Posted: 2/3/12 at 5:52pm
Updated On: 2/3/12 at 05:52 PM
Posted: 2/3/12 at 5:54pm
"But sin never dies, sin never dies," says to me that the reason she has let Carrie live isn't out of love for her daughter, but rather an acknowledgment that Carrie is Margaret's "living sin." She is Margaret's punishment and penance for doing the dirty act.
But at the end when she says ... "And now the devil has come home," that means she is no longer thinking of Carrie merely as the "embodiment of her sin" but rather the Devil himself. She believes Carrie is evil. And evil must be stopped. That's why she must kill Carrie now in the name of God.
blocked: logan2, Diamonds3, Hamilton22
Posted: 2/3/12 at 5:59pm
Would you agree?
And yes, I wonder if any critics will mention that. The one thing I would think virtually impossible would be relying on Marin along with the director, trying to "make it more exciting, crazy, and dramatic" on their own. This needs a rewrite first.
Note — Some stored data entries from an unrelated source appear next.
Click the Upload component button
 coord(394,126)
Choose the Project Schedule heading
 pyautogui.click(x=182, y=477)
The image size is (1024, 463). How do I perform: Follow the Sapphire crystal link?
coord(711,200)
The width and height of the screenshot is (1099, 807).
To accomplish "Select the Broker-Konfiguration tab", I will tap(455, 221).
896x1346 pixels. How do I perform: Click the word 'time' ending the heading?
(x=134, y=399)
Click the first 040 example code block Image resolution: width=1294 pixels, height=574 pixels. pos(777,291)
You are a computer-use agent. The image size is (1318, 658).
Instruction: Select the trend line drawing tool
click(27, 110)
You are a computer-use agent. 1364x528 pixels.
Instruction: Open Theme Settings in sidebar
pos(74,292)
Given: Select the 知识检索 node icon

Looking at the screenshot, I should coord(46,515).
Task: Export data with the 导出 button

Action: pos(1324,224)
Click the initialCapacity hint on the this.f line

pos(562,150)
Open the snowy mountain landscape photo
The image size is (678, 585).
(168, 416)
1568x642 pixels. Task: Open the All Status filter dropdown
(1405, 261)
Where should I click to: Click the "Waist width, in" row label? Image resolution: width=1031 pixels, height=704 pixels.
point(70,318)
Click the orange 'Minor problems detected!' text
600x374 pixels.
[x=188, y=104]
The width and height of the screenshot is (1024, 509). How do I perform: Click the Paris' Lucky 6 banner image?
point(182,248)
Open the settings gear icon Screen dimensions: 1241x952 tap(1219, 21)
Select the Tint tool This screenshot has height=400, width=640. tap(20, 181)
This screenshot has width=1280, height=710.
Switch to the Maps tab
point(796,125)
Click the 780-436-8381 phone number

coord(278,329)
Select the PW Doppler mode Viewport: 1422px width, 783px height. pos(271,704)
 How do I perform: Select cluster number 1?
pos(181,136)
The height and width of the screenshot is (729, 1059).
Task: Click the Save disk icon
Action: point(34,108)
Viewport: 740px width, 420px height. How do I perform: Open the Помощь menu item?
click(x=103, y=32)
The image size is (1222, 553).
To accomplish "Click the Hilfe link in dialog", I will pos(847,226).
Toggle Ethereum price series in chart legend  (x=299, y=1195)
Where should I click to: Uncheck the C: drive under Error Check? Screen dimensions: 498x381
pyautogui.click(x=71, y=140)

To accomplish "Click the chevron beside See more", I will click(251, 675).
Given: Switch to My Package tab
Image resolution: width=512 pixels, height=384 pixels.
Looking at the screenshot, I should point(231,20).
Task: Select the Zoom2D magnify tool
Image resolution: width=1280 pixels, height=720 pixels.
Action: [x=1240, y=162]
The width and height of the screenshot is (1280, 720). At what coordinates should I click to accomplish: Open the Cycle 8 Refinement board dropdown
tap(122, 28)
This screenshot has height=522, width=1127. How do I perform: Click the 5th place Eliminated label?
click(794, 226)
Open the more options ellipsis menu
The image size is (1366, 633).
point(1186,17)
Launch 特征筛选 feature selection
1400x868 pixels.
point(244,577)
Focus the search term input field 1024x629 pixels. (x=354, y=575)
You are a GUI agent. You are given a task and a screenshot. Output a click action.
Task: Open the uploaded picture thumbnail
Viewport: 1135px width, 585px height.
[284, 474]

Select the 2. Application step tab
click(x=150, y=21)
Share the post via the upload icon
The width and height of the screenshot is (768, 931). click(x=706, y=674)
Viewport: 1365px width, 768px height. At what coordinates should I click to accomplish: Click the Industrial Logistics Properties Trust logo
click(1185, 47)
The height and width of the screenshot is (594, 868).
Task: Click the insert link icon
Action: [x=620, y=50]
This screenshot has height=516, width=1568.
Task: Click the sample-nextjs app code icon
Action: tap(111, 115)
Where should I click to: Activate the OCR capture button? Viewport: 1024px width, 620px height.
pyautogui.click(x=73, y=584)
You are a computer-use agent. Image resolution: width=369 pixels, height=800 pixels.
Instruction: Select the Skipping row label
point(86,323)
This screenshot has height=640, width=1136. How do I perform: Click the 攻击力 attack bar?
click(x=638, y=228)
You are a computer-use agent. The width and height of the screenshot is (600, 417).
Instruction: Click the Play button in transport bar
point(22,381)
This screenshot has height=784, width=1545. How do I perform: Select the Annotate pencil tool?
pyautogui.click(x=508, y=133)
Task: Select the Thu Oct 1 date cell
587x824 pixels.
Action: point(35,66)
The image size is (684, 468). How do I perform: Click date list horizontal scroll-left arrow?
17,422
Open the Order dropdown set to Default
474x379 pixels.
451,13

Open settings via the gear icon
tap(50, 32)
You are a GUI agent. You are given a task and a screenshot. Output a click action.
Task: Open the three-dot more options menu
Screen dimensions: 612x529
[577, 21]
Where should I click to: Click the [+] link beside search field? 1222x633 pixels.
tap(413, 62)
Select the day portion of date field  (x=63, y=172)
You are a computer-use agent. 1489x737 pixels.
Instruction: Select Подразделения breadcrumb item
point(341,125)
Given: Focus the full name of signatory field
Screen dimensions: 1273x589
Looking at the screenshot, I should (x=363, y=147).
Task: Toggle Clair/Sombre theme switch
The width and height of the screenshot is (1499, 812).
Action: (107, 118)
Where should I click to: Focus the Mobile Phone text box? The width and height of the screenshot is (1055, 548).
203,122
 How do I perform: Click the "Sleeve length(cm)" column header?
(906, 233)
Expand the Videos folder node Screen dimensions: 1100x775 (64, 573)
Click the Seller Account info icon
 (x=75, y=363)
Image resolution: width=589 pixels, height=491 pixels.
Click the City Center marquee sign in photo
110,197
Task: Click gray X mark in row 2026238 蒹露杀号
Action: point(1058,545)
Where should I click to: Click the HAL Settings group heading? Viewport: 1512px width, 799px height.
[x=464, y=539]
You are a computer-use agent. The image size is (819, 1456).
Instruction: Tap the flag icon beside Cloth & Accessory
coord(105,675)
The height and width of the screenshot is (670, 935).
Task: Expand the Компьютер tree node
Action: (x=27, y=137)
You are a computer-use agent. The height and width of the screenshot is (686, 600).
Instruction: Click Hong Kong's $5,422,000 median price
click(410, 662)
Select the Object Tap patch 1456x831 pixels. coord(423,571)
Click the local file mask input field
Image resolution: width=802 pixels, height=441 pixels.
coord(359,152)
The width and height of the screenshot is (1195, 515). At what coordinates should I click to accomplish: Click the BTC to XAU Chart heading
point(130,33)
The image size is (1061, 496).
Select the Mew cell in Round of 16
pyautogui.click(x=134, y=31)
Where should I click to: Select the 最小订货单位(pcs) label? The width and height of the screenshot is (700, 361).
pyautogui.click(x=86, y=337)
blocked: logan2, Diamonds3, Hamilton22
Updated On: 2/3/12 at 05:59 PM
Posted: 2/3/12 at 6:50pm
As any acting teacher will tell you, when you're dealing with love you gotta take it in all the bracing, ugly forms it can take without judgement.
Posted: 2/3/12 at 7:12pm
Oh and Idiot-I hate to burst your bubble but many parents who love their children also shame them, reject them and sometimes even hurt them. They view that as some skewed version of getting the child to align with them.
As a practicing psychotherapist, I know this first hand. Parental love doesn't always come in a pretty box with a bow.
Margaret loved Carrie in the book, the film and the stage versions even if she contemplated killing her. in her warped mind, it is for the daughter's greater glory. If Margaret were to kill Carrie, the sin would be on her,not her daughter. It is the ultimate sacrifice.
Updated On: 2/3/12 at 07:12 PM
Posted: 2/3/12 at 7:13pm
Really? Really? You're actually going there? As if a gay man doesn't know from a mother's love??? There are people out there that will still tell you that's WHY we're gay.
And as many of of the (presumably) gay men on these boards have so eloquently explained to you, Margaret does not love Carrie in King's book. Nor the film. She certainly isn't saving Carrie from herself.
I have argued before in other Carrie-centric threads, what was wrong with the original musical was the "humanizing" of Margaret White to the neglect of the teenage characters. How disappointing to find out this new version not only doesn't extenuate and correct this, it sounds like it over-embellishes what was already there!